En Angleterre, le continuateur des chroniques de Westminster pour les années 1346 à 1367, John of Reading, décrit les mêmes transformations vestimentaires pour l'année 1365 [36]. Il évoque tout d'abord une épidémie de peste qui décima hommes et bêtes, puis un vent violent qui mit en pièces le monastère de Reading et les villages aux alentours, enfin une apparition du diable en personne. Toutes ces calamités trouvent leur source dans la frivolité des Anglais, qui adoptèrent des modes étrangères et des vêtements variés.
Pour ces deux derniers auteurs, il est clair que le désordre du monde, dont le changement vestimentaire est le point d'orgue, vient sanctionner les péchés des hommes. La transformation des apparences, dans ces textes rédigés par des hommes d'Église, est la sempiternelle métaphore des « malheurs du temps ».
Ces quelques exemples ont été souvent cités pour dater les transformations vestimentaires autour de 1340. Or, la date à laquelle les auteurs rapportent les événements décrits est différente d'un texte à l'autre, eux-mêmes écrivant à des dates éloignées.

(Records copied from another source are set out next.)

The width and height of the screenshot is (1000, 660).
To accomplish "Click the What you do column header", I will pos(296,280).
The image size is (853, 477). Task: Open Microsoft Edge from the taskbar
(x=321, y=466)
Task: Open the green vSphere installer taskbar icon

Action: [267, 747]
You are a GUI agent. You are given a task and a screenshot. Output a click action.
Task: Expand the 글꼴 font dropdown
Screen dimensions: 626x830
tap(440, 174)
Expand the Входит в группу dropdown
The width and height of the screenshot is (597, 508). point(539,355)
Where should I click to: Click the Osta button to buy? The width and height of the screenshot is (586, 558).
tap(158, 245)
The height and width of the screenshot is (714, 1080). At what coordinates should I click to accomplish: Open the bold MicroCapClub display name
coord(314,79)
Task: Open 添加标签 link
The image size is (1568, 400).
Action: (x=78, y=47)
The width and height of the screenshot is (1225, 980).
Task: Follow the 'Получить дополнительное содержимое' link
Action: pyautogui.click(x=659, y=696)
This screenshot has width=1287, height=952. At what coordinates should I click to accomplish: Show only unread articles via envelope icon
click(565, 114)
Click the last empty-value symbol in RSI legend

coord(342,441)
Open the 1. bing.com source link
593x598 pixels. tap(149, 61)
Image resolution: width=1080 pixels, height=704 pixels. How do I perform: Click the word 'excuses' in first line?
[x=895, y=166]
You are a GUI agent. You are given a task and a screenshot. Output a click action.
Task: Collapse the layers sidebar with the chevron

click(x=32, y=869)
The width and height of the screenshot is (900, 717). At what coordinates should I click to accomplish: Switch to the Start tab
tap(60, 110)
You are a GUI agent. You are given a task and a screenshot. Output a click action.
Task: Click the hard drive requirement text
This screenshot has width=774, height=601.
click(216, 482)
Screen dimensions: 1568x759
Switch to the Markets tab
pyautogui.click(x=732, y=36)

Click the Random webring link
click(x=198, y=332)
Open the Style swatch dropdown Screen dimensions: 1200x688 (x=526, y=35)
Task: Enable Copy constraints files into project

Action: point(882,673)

Giovanni Villani donne l'année 1342 comme point de départ des modes nouvelles venues de France, mais le mercenaire jugé responsable de cette importation n'a servi dans les armées du roi de France qu'entre 1346 et 1356, date à laquelle il est tué à la bataille de Poitiers. L'Anonimo Romano situe les faits autour de 1347, mais Stella Mary Newton pense raisonnablement qu'il écrit une dizaine d'années après les événements décrits. Gilles le Muisi est octogénaire et aveugle lorsqu'il commence à dicter ses Annales peu avant 1350, pour les terminer environ trois ans plus tard. John of Reading, qui poursuit la rédaction des Chroniques de Westminster à partir de 1346 et jusqu'en 1367, peut être considéré comme un témoin des faits rapportés. Toutefois les transformations vestimentaires qu'il décrit, semblables à celles que notent les historiens anglais ou français pour des époques antérieures, sont ramenées à l'année 1365.
Pour être « précises et détaillées », ces descriptions n'en ont pas moins un ancrage temporel plutôt flou, qui porte évidemment la trace du projet historique qui les motivent. Sans parler des variantes régionales qui ne sont sans doute pas négligeables, la complexité des relations entre le temps de l'événement et sa mise en écrit, autrement dit sa transformation en objet historique, n'a pas été suffisamment prise en compte par les historiens du costume. En outre les sources des auteurs sont loin d'être uniformes : témoignage direct, souvenir — mais la mémoire a ses faiblesses et ses raccourcis — , récit d'un tiers ou poursuite d'un travail engagé antérieurement par d'autres personnes, la chronologie de ces textes n'est pas sans intérêt dans la mesure où l'on appréhende ainsi une parole contemporaine qui est aussi, à l'instar de tout discours, reconstruction du monde. En dépit de leurs différences, ces textes partagent donc la même attitude à l'égard du comportement vestimentaire, qui apparaît toujours de la même façon : comme un symptôme, celui du monde perdu des ancêtres et celui d'un monde nouveau dont il faut prendre la mesure. L'écriture de l'histoire à l'œuvre dans ces récits, composés et rédigés après les événements décrits, se préoccupe peu des transformations vestimentaires proprement dites, qui peuvent donc intervenir à des dates différentes sans pour autant perturber le sens de l'Histoire.
Au demeurant, quel objet vestimentaire nous présente la chronique ? Remarquons tout d'abord que les auteurs évoquent davantage des silhouettes, des attitudes et des ports, que des pièces à proprement parler, dont ils ignorent parfois l'appellation.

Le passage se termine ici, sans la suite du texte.